Mutations in the merlin tumor suppressor gene (NF2) cause the rare tumor disorder Neurofibromatosis Type 2 (NF2). Individuals with NF2 develop schwannomas as well as meningiomas and ependymomas throughout their lifetime. Bilateral vestibular schwannomas (VS) alone are diagnostic for NF2 and are typically not removed until hearing worsens or there is risk of brainstem compression. Resection of VS however leaves patients deaf and often with facial paralysis and balance deficits. Thus there is a great need for pharmaceuticals to slow or prevent schwannoma growth that are safe for chronic use. We adopted an unbiased chemical genomics approach to identify drug targets and compounds/drugs for NF2 schwannoma therapy. For this work we created merlin- deficient mouse and human Schwann cell lines, optimized their use in high-throughput and high-content assays, and screened commercial and custom compound libraries using robotic platforms.
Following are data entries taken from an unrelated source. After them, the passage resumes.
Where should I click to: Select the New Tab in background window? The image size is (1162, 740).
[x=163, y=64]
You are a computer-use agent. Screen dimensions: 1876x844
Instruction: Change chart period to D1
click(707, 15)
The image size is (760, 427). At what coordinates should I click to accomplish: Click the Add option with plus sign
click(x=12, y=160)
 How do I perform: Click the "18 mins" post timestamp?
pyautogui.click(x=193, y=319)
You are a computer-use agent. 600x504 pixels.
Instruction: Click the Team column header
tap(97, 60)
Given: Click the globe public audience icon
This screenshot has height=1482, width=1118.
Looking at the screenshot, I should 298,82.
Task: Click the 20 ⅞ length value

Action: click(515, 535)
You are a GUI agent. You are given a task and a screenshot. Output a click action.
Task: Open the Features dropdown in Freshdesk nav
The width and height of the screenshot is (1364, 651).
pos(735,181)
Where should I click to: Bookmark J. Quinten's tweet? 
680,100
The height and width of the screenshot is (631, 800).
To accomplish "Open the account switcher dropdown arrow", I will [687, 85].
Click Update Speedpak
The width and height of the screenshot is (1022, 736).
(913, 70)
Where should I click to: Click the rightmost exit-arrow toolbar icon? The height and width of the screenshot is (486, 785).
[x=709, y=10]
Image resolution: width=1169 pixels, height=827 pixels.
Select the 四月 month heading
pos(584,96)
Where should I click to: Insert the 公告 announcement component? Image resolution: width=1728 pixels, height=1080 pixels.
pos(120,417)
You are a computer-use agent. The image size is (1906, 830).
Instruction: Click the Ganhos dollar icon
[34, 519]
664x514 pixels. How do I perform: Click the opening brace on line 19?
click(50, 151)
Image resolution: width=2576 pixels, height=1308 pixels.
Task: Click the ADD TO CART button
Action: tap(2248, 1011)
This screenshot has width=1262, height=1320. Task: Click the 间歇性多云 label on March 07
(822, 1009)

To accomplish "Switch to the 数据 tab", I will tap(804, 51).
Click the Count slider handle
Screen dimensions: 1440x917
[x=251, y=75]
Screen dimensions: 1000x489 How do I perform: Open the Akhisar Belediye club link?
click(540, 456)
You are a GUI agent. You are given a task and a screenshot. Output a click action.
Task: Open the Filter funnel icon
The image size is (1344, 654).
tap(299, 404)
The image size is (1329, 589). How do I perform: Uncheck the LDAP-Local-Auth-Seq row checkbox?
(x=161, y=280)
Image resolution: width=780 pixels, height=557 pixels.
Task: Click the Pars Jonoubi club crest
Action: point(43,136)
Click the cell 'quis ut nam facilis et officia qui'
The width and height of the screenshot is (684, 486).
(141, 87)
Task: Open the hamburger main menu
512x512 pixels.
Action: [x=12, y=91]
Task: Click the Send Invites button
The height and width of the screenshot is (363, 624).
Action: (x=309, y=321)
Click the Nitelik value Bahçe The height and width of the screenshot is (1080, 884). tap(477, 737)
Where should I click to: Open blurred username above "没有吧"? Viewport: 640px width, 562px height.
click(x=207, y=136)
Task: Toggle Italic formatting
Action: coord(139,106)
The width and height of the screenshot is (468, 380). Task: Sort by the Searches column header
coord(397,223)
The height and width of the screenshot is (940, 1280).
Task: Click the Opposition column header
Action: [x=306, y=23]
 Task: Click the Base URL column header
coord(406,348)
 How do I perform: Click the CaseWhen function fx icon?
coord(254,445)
The results identified several PI3K and PI3K/mTOR inhibitors that selectively reduce viability of merlin-deficient mouse Schwann cells compared to wild-type Schwann cells. Kinome analysis of merlin-deficient human Schwann cells exposed to PI3K inhibitors for 24 hours revealed that cells consistently increased activity of focal adhesion kinase (FAK) and SRC kinase family members. Rewiring of kinase networks occurs in cancer cells developing drug resistance to monotherapies. Moreover, a drug combination screen revealed maximal synergy between a PI3K inhibitor and a FAK inhibitor in selectively reducing viability of a human merlin-deficient Schwann cell line. These results suggest that targeting the FAK/SRC pathway in combination with PI3K inhibitors should provide sustained inhibition of merlin-deficient Schwann cell proliferation and/or survival. In this proposal, we advance these findings by investigating the efficacy of combined PI3K pathway and FAK/SRC inhibition in cell based assays using mouse and human merlin-deficient Schwann cell lines, as well as patient-derived VS cells, and in vivo using allograft and genetic models of NF2 schwannomas.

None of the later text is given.